### YOUR INSTRUCTIONS
Beneath this line sits some data. Return only its lines from the one holding "672x1568 pixels." through the one holding "This screenshot has", inclusive, exactly, with the images removed.

---- MATERIAL FOR THIS TASK

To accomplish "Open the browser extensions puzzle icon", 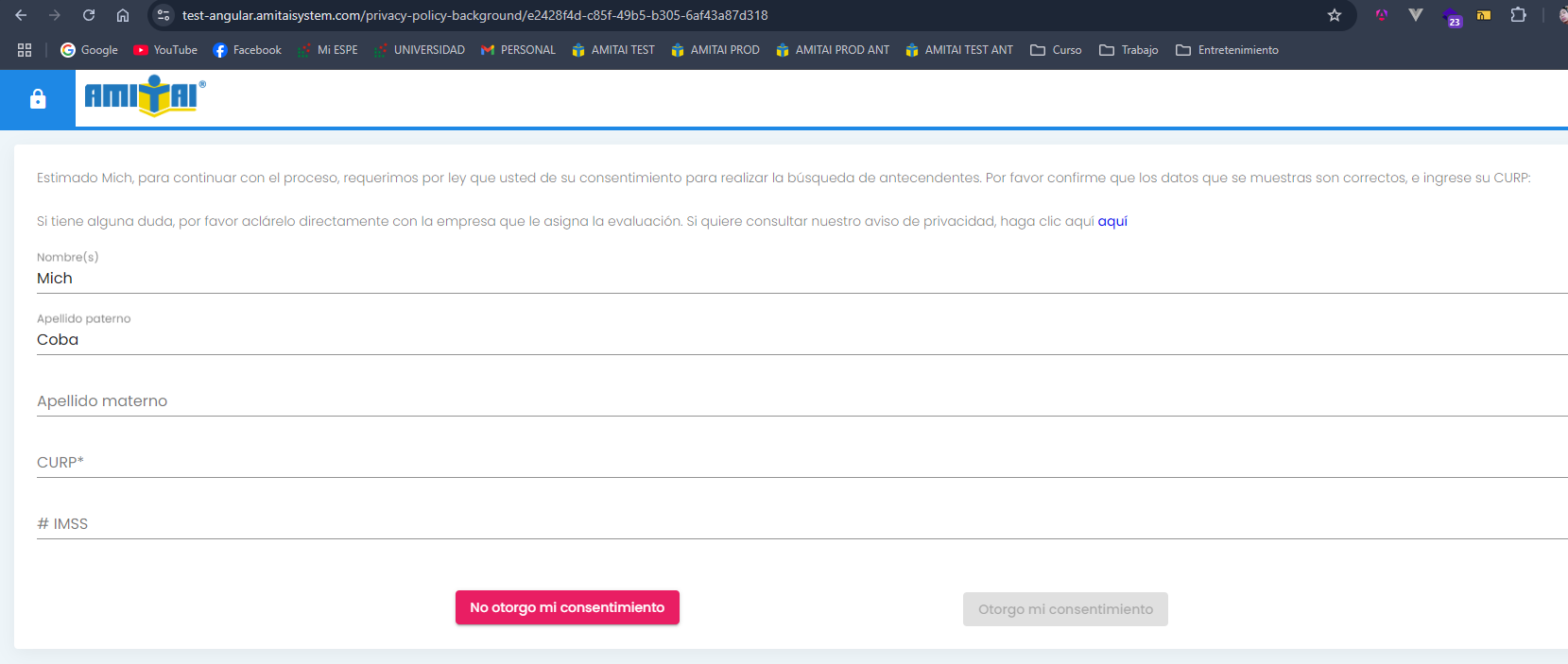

--------
---- MATERIAL FOR THIS TASK

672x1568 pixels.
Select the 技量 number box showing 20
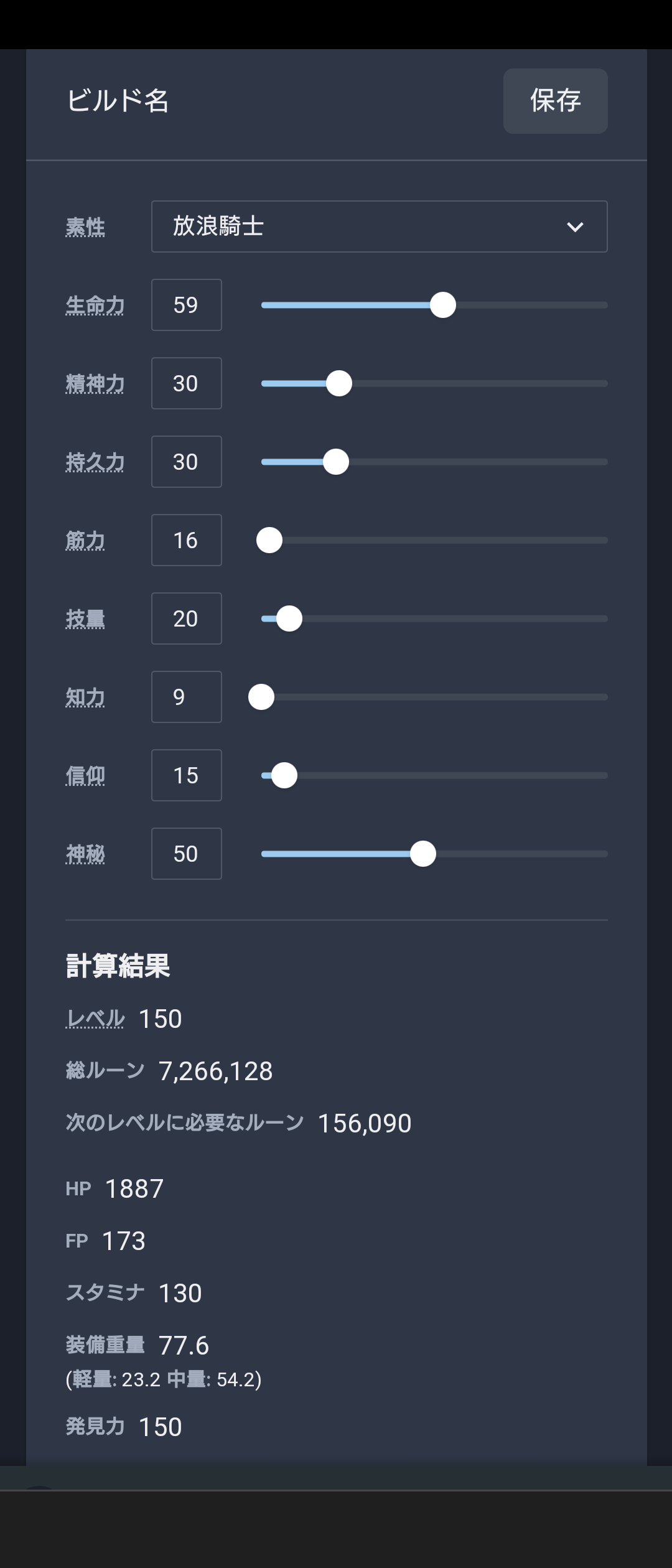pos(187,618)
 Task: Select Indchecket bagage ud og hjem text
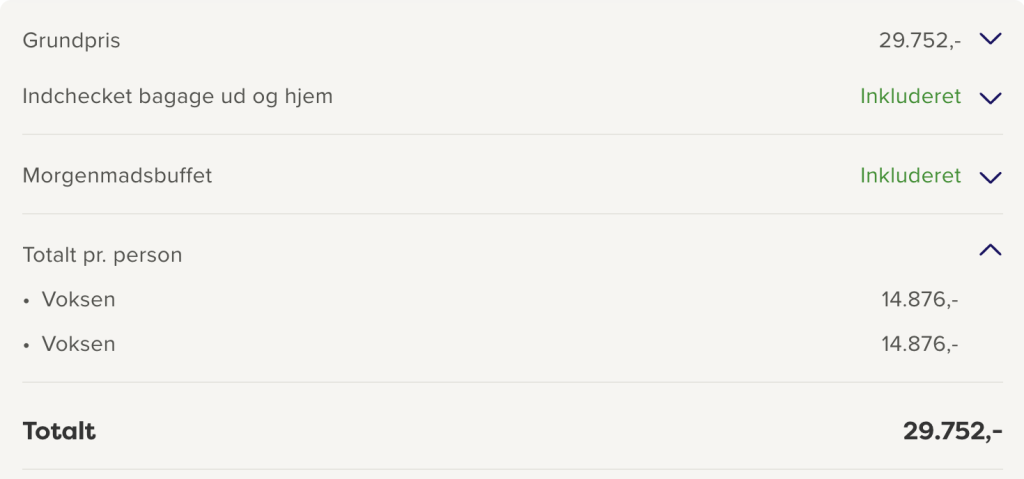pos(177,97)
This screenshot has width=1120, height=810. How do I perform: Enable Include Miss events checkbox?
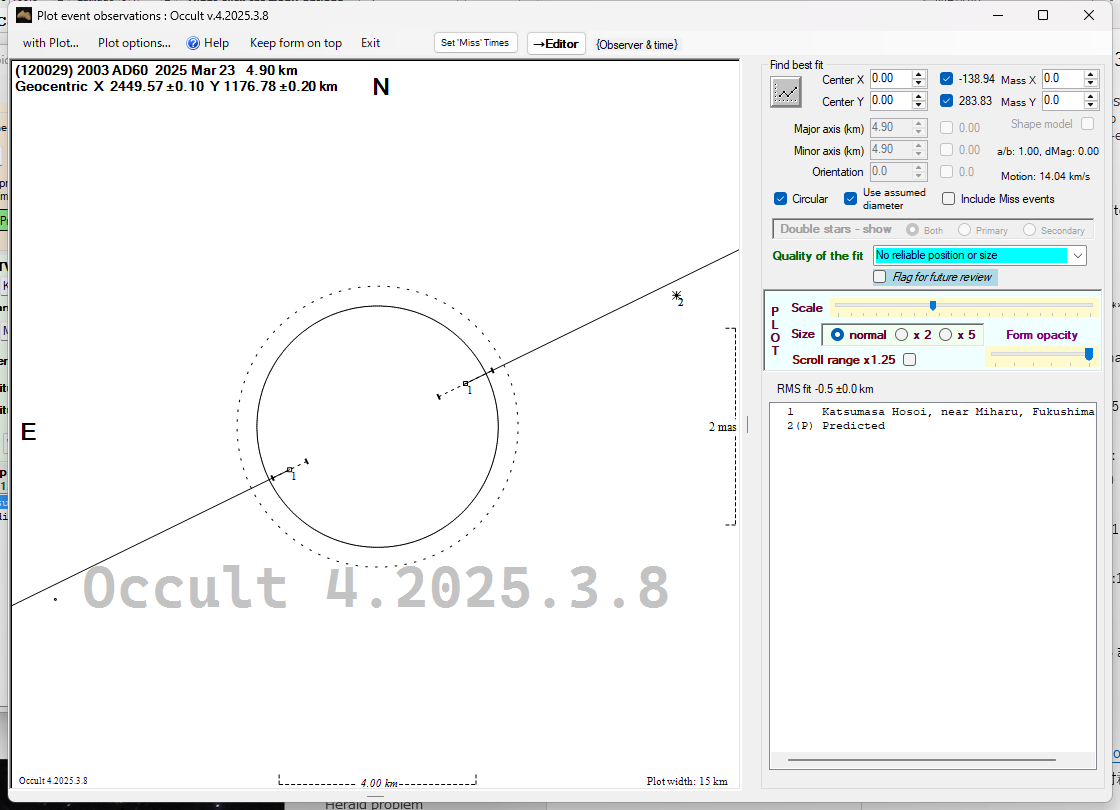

--------

### FINISHED TASK
672x1568 pixels.
Select the 技量 number box showing 20
pos(187,618)
 Task: Select Indchecket bagage ud og hjem text
pos(177,97)
This screenshot has width=1120, height=810. How do I perform: Enable Include Miss events checkbox?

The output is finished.